※以下は、拙著旧ブログのテクスト再録([Kotto Blog]2011年8月9日付「三春駒のこと」より)。※2018年12月13日に加筆修正しました。
【中村郷土民芸所作「三春駒と赤ベコ」】 |
《三春駒:
福島県田村郡三春町が販売されている木製の郷土玩具。三陸地方からこの三春地方にかけては馬の産地であるため、玩具の馬が種々みられる。玩具の三春駒については、坂上田村麻呂の夷(えびす)征討に由来するなどと伝えられているが、創始は明らかでなく、はじめは子育てのお守りにされていた。大小があり、大は20cmあまりで、三春人形の製作者がこれを作ってきた。厚い板をもちい、それを馬の形にきったものである。形のとり方は、犬張子(東京)にヒントを得たらしい。馬の形や描彩が思いきって様式化されていて、抽象美術に似たような趣があり、この意匠によって全国の郷土玩具中でも佳品とされている》
(平凡社『世界大百科事典』1965年初版より引用)
子供の頃、どこかの金融機関の粗品として、程よい大きさの、「三春駒」を形取った“固形石鹸”をもらい、手に取って遊んだ記憶があります。それからしばらくして、とある古墳群を訪れ、馬の埴輪(馬形埴輪)を眺めた時、ふとあの(着色されていない真っ白な)石鹸の「三春駒」を思い出しました。そして困惑したのです。〈あの馬の石鹸は角張っていたけど、この馬の埴輪は丸くなってる。あれは石鹸だから角張っていたのかな〉。

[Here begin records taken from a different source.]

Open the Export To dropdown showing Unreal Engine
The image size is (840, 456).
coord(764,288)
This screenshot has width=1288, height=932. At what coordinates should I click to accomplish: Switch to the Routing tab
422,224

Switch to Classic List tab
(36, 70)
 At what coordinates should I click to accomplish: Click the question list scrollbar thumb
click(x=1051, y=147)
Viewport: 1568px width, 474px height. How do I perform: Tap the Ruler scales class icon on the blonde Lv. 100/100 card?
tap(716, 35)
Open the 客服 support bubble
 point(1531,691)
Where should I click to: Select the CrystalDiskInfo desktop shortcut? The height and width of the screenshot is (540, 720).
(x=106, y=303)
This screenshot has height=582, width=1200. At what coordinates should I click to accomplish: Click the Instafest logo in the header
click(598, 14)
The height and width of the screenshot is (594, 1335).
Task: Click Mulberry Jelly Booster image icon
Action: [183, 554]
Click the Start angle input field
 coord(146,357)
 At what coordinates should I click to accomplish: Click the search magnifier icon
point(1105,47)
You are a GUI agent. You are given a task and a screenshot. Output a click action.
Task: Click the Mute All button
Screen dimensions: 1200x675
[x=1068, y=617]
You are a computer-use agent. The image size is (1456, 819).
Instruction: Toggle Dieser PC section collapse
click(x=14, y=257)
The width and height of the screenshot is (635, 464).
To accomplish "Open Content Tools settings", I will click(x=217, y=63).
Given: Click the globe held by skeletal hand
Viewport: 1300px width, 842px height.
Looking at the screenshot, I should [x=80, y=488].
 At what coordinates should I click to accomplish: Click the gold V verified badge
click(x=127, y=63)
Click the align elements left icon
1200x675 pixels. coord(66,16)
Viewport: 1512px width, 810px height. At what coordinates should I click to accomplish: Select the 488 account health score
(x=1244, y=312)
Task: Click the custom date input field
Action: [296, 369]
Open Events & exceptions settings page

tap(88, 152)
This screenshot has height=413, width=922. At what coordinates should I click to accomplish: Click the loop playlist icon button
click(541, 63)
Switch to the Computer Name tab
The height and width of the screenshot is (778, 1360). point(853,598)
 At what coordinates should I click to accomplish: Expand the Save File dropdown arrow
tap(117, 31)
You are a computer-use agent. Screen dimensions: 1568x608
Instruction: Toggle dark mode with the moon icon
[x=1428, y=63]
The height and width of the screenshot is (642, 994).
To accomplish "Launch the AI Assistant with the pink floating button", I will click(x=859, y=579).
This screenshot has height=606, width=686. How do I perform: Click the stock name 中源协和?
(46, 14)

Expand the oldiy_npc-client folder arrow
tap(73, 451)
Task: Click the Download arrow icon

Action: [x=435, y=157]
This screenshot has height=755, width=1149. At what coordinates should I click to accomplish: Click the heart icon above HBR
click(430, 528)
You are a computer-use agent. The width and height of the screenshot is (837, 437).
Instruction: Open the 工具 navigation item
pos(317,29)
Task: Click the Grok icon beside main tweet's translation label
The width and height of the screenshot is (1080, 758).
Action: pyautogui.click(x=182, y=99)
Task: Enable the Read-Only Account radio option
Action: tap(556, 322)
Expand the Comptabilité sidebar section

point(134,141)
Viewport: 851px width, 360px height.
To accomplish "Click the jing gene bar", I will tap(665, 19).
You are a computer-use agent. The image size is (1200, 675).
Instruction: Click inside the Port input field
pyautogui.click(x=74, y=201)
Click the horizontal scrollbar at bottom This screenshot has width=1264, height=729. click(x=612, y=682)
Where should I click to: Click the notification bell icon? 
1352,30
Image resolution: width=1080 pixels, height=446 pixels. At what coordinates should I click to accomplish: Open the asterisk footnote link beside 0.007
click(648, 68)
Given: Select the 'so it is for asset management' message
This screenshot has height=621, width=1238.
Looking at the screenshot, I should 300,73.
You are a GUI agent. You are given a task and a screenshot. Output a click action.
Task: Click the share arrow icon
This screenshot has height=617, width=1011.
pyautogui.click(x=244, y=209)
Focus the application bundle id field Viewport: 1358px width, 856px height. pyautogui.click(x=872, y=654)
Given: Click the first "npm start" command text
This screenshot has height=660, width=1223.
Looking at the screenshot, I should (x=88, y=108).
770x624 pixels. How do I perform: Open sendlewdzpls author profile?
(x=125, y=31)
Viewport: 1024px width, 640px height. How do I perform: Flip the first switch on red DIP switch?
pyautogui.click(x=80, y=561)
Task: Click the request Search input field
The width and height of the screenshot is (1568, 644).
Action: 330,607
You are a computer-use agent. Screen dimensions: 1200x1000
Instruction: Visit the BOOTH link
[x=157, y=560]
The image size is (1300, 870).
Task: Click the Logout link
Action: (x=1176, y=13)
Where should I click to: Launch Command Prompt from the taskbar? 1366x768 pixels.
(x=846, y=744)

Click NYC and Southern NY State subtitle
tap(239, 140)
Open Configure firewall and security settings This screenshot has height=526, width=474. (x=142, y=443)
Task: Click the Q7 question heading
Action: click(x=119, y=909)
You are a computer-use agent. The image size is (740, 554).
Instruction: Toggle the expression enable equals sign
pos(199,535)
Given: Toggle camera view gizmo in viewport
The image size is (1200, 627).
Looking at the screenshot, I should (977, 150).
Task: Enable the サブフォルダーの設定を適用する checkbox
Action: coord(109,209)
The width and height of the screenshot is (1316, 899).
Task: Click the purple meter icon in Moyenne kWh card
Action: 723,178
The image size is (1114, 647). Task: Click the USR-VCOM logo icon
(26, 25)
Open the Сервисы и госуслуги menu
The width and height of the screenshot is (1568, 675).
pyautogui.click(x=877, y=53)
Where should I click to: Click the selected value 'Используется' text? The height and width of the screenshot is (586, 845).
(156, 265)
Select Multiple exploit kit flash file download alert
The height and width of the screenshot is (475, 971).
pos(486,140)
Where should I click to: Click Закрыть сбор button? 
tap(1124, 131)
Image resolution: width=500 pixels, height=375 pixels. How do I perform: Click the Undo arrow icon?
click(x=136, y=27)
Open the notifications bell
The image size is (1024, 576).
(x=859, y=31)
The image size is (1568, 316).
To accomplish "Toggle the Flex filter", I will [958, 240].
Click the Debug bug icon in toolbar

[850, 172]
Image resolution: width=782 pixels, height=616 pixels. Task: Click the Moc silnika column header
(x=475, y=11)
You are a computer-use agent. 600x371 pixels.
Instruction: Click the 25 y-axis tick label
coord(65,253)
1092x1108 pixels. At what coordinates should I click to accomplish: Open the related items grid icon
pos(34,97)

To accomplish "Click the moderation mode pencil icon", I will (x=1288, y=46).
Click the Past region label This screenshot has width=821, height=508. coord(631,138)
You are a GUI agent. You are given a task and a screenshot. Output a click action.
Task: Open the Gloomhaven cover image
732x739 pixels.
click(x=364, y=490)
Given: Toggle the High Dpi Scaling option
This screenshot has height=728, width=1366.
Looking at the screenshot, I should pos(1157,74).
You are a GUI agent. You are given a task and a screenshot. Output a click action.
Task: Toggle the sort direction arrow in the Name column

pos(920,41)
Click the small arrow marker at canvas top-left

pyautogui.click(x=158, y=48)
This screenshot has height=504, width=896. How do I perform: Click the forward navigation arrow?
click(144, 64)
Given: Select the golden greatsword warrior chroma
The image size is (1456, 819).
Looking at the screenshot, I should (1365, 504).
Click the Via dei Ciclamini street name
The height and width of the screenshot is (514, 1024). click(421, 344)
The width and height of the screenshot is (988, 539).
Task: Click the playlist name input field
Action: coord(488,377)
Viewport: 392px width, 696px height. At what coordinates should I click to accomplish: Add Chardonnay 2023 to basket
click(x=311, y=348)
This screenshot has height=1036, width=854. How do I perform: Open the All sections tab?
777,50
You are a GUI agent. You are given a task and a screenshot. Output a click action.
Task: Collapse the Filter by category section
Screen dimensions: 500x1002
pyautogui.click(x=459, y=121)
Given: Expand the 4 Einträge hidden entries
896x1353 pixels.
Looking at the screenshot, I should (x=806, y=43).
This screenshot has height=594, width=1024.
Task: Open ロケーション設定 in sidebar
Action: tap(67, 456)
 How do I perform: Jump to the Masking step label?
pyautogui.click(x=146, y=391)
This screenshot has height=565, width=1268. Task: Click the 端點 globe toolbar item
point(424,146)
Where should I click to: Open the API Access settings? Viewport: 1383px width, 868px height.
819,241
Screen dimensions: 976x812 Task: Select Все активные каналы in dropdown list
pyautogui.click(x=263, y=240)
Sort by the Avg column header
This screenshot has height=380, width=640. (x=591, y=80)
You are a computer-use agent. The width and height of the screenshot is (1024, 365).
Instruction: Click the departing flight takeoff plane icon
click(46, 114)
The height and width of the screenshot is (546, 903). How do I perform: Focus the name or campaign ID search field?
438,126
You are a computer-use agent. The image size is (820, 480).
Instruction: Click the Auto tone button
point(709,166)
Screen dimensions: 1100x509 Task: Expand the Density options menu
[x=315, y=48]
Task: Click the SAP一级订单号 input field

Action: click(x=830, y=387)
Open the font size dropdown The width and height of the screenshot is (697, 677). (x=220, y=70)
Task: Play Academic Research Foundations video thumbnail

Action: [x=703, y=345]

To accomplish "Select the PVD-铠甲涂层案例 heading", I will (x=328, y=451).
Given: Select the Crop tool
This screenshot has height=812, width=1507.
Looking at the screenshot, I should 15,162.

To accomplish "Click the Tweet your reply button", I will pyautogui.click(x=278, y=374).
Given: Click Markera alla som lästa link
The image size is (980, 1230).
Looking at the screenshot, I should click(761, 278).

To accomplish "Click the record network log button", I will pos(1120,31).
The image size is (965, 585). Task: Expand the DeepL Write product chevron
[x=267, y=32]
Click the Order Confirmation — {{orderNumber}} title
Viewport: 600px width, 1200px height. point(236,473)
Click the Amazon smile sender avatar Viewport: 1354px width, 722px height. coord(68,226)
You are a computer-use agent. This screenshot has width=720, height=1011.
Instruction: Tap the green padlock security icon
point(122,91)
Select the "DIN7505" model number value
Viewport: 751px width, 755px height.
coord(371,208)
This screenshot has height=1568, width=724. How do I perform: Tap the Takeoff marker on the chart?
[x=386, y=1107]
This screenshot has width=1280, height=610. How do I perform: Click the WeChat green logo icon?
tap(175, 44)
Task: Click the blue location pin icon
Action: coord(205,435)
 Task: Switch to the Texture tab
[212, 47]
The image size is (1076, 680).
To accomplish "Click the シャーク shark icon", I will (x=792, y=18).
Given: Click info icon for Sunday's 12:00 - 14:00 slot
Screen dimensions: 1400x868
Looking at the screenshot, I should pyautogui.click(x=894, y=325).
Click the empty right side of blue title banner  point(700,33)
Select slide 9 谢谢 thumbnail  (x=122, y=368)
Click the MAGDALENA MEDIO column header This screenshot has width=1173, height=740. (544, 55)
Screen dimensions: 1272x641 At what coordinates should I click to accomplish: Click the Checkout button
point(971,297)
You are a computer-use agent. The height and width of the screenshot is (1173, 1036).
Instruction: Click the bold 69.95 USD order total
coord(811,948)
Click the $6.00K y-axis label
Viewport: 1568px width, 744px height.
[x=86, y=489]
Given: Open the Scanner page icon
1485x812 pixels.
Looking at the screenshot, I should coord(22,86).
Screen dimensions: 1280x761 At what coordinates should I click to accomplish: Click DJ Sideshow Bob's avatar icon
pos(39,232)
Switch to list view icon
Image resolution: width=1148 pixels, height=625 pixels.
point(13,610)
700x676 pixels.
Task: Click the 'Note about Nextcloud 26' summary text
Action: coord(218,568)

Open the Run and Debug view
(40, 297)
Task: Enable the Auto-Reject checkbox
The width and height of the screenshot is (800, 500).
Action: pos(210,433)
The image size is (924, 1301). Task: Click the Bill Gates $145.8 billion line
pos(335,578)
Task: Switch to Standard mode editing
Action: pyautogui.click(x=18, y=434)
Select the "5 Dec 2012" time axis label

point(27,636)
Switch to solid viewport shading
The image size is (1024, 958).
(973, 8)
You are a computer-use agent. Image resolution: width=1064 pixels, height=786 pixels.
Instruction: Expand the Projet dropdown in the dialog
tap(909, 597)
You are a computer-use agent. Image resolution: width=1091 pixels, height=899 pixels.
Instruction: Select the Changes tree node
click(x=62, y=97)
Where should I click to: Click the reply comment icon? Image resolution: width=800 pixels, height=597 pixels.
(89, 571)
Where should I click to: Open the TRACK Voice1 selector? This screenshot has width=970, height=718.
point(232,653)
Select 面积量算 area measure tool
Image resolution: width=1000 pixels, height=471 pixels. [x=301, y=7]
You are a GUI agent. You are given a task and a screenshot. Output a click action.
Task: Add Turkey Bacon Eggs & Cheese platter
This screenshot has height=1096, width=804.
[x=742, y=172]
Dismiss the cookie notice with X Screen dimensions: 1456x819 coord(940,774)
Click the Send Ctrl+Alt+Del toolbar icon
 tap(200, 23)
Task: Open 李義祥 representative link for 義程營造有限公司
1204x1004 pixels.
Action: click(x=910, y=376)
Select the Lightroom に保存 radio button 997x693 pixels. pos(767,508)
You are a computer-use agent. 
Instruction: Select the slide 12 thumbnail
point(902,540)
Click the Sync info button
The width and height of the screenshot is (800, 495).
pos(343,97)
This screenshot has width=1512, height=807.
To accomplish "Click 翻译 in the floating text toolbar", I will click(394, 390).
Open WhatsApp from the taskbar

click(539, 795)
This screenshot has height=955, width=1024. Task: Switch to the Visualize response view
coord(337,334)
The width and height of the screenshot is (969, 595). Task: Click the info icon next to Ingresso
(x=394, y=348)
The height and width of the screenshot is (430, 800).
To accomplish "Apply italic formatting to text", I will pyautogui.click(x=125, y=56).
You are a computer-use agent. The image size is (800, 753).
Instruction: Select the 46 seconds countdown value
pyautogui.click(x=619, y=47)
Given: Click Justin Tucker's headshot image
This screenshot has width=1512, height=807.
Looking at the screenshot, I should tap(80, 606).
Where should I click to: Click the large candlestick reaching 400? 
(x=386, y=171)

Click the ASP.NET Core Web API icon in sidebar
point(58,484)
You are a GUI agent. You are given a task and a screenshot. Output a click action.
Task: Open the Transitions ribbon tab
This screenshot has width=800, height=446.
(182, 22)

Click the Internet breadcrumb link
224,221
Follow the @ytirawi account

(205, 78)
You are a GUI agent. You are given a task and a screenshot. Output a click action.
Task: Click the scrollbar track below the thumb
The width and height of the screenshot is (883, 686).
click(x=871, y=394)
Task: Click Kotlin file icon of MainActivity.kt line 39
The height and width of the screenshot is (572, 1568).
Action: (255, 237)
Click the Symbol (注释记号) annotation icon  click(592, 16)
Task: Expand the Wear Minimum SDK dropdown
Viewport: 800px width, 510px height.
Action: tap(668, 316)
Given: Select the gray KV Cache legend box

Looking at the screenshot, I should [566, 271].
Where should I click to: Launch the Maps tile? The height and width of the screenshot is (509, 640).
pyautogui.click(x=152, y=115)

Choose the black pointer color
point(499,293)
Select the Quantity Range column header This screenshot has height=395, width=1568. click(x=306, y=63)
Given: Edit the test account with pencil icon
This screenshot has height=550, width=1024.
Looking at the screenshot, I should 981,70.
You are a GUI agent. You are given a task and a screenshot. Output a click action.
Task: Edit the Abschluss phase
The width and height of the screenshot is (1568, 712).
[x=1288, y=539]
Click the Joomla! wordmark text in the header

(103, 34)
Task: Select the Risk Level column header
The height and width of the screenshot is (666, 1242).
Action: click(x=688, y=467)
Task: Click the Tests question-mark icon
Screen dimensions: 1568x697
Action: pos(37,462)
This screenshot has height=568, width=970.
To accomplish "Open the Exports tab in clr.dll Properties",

自分としては、まだ「三春駒」という名前を知らなかったあの“角張った”馬の人形が好きだったのだけれど、あれはあれきりの、つまり粗品としての石鹸だったための“角張り”だったとしたら、もう他では見ることができないなあ、という意味での困惑でした。
その後、高校時代に使っていた国語の教科書の中の写真で、「三春駒」が登場します(ブログ「教科書のこと」参照)。この時ようやく大まかなことを理解しました(※上の写真は製作元・中村郷土民芸所の古い「三春駒と赤ベコ」玩具を私が撮影したもの)。
百科事典に記されてあった内容は、三春町歴史民俗資料館サイトの郷土人形館のページに詳しくあります(※当時のページには記載してあったものの、今は現存していない)が、柳宗悦著『手仕事の日本』(岩波文庫)にも、短いながら一文が記されています。
《日本に三駒などといって愛される馬の玩具がありますが、その一つは八戸の「八幡駒」であります。他の二つは仙台の「木下駒」と磐城の「三春駒」とで、郷土の香が著しく、形に特色があって忘れ難いものであります》
(岩波文庫・柳宗悦著『手仕事の日本』より引用)
先駆者の柳宗悦が本のタイトルを「日本の、手仕事」とせず、「手仕事の、日本」としたところに含蓄があるように思います(前者は別の著者の本のタイトルにある)。